Бернард в своем письме лионским каноникам подтверждает свою веру в освящение Девы Марии в лоне ее матери. Но он категорически отрицает, что потому что церковь празднует день рождения Марии, она должна праздновать и момент ее зачатия; и его аргументы представляются вполне убедительными: «Откуда можно вывести святость зачатия Марии? Разве скажут, что она была святой в момент ее зачатия? Ведь нельзя стать святым, не начав жить. А Мария, конечно же, не жила до своего зачатия. Скажут, что супружеский акт ее родителей был священным и поэтому Мария была одновременно зачата и освящена. Но эта гипотеза полностью противоречит рассудку. Может ли присутствовать святость там, где отсутствует Святой Дух? Или может ли Святой Дух соединить свое собственное присутствие с присутствием греха? Или скажут, что греха не было там, где не было похоти? В таком случае зачатие Марии следует сразу же приписать Святому Духу, а не человеку. Но кто уже утверждал это? Если Мария не могла быть освящена ни прежде чем она была зачата, потому что она еще не существовала, ни в момент самого зачатия, потому что супружеский акт был запятнан грехом, следует признать, что она была освящена в лоне матери после зачатия, и что она уже была освящена, когда была рождена на свет, но не в тот момент, когда была зачата. Быть зачатым в святости является правом только того, который пришел спасти людей. Только он единственный является исключением из слов, которые касаются всех сыновей Адама: «В злодеянии я был зачат, и моя мать зачала меня в грехе»».

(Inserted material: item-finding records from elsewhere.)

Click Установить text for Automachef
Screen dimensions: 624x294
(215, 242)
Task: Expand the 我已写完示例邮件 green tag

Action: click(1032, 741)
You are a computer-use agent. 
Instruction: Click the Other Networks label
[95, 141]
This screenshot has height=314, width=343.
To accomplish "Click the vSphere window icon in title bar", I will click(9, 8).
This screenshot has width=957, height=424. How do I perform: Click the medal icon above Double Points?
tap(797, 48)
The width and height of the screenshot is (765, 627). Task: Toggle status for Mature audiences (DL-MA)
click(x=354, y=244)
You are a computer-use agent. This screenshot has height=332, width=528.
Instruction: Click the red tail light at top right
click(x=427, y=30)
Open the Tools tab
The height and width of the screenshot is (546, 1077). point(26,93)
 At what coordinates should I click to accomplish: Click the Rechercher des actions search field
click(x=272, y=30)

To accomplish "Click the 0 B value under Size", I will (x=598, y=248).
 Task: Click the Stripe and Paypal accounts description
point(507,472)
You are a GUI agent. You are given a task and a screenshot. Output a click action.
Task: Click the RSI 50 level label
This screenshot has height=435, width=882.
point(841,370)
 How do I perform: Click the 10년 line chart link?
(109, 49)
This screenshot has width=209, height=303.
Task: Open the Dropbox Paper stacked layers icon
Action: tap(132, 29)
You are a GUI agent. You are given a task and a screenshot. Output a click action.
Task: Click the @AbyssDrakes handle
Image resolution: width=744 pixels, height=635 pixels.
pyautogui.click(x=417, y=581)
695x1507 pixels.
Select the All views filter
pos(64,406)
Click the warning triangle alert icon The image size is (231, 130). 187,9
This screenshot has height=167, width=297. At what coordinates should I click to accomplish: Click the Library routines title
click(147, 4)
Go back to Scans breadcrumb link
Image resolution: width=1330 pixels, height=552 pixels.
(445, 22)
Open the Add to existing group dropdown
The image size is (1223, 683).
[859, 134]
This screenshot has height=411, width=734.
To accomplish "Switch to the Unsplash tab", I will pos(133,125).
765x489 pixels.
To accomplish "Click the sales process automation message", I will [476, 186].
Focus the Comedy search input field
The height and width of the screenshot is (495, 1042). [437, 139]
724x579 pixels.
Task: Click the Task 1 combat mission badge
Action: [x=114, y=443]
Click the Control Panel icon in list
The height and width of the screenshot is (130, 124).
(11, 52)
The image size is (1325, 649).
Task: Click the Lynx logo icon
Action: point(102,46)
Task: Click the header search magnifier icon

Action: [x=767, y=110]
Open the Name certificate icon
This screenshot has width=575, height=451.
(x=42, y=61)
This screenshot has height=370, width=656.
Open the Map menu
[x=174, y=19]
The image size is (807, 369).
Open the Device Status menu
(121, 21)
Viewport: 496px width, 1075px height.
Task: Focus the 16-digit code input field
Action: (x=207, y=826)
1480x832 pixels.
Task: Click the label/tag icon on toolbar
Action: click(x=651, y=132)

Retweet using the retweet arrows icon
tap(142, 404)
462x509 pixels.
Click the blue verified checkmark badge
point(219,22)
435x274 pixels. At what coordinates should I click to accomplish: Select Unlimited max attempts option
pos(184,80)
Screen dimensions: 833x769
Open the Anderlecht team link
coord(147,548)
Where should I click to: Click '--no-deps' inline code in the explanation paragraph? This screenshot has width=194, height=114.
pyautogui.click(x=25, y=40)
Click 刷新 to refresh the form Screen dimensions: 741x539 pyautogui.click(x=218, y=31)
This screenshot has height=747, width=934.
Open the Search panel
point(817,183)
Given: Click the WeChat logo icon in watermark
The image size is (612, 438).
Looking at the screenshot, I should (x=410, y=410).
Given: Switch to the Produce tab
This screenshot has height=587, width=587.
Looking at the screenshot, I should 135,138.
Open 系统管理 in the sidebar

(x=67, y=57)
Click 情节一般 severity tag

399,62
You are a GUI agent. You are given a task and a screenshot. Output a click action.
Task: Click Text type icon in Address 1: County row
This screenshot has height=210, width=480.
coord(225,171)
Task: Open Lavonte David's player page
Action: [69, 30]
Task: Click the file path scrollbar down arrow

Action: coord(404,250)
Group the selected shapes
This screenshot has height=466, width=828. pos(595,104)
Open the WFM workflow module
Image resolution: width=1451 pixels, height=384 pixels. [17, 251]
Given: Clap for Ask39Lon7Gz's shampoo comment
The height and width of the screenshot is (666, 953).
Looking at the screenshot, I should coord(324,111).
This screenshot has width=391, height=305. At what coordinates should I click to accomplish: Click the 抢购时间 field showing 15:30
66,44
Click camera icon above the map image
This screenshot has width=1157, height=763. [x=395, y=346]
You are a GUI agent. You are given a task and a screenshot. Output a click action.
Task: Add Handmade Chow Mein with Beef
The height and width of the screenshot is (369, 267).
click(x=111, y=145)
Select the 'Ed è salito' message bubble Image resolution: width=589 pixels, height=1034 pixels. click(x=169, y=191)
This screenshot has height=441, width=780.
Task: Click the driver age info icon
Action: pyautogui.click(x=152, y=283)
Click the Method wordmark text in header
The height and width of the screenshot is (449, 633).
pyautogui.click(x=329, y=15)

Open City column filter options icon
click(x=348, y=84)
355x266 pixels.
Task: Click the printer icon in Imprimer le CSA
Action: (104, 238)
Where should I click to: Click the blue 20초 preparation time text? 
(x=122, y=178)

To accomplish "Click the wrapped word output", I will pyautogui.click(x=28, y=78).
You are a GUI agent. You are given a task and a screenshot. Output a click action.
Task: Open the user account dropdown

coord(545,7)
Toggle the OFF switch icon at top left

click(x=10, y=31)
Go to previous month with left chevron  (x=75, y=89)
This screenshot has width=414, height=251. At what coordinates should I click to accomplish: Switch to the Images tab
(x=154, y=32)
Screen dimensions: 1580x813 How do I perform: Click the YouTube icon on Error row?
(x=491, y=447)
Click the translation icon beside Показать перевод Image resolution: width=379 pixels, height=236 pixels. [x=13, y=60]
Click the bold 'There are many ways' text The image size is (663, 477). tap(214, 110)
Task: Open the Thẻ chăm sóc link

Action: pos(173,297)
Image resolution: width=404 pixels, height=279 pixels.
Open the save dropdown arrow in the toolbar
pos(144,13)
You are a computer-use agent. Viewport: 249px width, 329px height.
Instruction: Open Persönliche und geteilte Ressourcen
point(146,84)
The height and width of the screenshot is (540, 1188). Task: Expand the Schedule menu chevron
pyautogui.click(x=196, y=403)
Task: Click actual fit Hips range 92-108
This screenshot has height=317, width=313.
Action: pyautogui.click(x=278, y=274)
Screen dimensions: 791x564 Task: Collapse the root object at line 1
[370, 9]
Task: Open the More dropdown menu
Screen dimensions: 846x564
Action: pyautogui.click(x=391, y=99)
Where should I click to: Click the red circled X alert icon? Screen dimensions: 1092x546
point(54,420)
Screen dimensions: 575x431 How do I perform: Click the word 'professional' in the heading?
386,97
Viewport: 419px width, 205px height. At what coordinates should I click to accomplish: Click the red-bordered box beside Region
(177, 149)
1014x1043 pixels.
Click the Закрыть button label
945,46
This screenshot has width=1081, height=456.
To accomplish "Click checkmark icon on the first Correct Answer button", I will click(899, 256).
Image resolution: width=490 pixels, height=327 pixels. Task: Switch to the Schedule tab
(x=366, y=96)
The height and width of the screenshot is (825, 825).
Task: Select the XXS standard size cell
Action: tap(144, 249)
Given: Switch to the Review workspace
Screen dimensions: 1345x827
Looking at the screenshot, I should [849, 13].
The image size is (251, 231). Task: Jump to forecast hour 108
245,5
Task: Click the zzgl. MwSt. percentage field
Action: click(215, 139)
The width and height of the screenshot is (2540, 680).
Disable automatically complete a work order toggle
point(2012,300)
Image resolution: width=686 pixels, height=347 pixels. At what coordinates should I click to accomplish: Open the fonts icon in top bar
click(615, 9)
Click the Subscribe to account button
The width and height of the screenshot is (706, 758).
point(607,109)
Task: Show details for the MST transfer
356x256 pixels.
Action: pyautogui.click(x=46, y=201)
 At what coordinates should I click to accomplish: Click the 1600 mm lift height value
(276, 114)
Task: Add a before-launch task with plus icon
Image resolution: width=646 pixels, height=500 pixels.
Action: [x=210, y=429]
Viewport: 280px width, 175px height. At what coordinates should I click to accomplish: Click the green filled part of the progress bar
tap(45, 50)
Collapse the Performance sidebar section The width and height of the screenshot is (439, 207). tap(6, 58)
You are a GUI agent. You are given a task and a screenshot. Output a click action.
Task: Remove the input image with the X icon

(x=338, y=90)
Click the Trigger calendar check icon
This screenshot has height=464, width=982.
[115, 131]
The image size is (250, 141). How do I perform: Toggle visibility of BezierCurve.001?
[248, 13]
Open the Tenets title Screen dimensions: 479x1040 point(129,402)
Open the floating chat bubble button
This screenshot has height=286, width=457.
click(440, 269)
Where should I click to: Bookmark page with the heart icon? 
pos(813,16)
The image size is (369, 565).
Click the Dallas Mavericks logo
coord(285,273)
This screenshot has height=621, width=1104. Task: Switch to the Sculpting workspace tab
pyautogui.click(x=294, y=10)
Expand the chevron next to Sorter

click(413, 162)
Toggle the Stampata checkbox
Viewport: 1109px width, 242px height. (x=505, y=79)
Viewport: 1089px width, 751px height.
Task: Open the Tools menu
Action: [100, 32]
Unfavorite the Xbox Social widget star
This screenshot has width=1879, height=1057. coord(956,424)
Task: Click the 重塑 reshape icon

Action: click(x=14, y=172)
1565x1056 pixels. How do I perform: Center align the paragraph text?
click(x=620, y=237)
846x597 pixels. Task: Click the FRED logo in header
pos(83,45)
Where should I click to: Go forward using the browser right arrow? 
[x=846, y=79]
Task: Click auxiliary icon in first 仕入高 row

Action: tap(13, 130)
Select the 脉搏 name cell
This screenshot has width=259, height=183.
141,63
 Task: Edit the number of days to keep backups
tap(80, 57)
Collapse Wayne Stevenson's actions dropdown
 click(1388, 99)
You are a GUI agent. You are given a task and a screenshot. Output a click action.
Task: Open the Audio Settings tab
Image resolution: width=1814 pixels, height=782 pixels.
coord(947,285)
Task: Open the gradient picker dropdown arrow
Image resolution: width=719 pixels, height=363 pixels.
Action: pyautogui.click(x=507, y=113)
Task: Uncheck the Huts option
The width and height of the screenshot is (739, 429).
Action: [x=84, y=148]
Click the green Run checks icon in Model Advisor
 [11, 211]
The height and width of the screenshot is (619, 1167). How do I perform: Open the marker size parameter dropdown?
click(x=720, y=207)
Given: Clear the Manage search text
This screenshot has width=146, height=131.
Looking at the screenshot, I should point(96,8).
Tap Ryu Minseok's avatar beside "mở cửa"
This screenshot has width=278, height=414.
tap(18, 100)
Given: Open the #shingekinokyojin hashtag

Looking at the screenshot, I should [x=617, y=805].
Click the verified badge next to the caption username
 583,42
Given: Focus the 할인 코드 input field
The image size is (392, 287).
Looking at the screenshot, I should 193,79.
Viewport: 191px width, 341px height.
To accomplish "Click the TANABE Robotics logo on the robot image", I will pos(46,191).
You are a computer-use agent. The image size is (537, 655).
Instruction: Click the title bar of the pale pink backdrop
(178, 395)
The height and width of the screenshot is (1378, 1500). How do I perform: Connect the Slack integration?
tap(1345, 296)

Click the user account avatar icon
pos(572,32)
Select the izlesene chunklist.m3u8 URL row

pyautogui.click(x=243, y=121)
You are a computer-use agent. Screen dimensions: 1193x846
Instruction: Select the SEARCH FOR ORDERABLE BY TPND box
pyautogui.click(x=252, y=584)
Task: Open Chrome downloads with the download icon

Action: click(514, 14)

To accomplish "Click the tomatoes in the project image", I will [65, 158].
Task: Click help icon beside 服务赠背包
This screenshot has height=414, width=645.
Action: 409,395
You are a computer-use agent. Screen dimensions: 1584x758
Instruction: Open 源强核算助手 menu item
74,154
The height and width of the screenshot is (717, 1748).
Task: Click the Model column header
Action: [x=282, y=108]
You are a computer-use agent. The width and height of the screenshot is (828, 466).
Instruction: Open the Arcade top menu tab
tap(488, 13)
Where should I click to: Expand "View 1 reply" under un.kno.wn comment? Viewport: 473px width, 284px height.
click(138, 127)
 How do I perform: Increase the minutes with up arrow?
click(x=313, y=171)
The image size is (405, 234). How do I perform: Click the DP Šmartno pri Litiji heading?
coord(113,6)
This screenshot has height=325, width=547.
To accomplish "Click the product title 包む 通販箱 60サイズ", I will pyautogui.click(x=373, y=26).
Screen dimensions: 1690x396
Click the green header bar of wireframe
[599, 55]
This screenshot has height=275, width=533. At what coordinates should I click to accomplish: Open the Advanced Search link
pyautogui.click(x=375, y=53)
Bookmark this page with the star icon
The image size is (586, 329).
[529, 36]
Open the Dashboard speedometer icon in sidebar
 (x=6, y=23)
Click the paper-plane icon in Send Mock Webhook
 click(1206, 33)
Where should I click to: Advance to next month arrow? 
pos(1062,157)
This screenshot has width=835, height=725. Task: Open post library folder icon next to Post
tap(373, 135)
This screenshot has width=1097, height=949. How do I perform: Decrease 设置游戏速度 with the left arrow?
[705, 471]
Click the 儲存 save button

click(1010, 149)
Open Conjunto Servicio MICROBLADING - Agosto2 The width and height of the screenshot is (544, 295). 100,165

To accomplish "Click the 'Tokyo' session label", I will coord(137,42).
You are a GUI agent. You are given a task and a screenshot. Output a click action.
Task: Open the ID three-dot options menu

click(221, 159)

То есть мы видим, как Бернард полностью следует Августину в его чрезвычайно пессимистическом взгляде на половое влечение: несмотря на все его глубокое почитание Марии, он должен отклонить то, что кроме Христа также его мать каким-то образом могла бы быть освобождена от тлетворного влияния первородного греха. Древняя августианская теология видела истоки самой жизни загрязненными и отравленными похотью и не могла с теологической точки зрения допустить освобождение от первородного греха для зачатия Марии. Допущение этого потребовало бы решительного изменения в моральной и теологической оценке первородного греха.

Но в то время, когда Бернард писал приведенные выше строки, старое августианское учение уже смягчилось. Это стало результатом труда того, кто первым с полным успехом попытался ввести рациональное доказательство существования Бога в область теологических размышлений, то есть Ансельма Кентерберийского. В конце одиннадцатого столетия великий теолог, автор «Прослегиона» и «Почему Бог вочеловечился», не только привел знаменитое онтологическое доказательство бытия Бога, но и ввел нечто совершенно новое в сферу христианской антропологии, при этом это его нововведение практически не было замечено современниками. Согласно Ансельму первородный грех заключается не в похоти, а в нарушении изначальной справедливости: он находит свое проявление меньше в изменении и нарушении функционирования нашей телесной конституции и гораздо больше в нашей душевной структуре. Ансельм утверждал, что первородный грех скрывается не в испорченной плоти и передается на душу не через соприкосновение тела с душой. Он в результате бесповоротно провозглашенного Богом закона действует непосредственно на душу.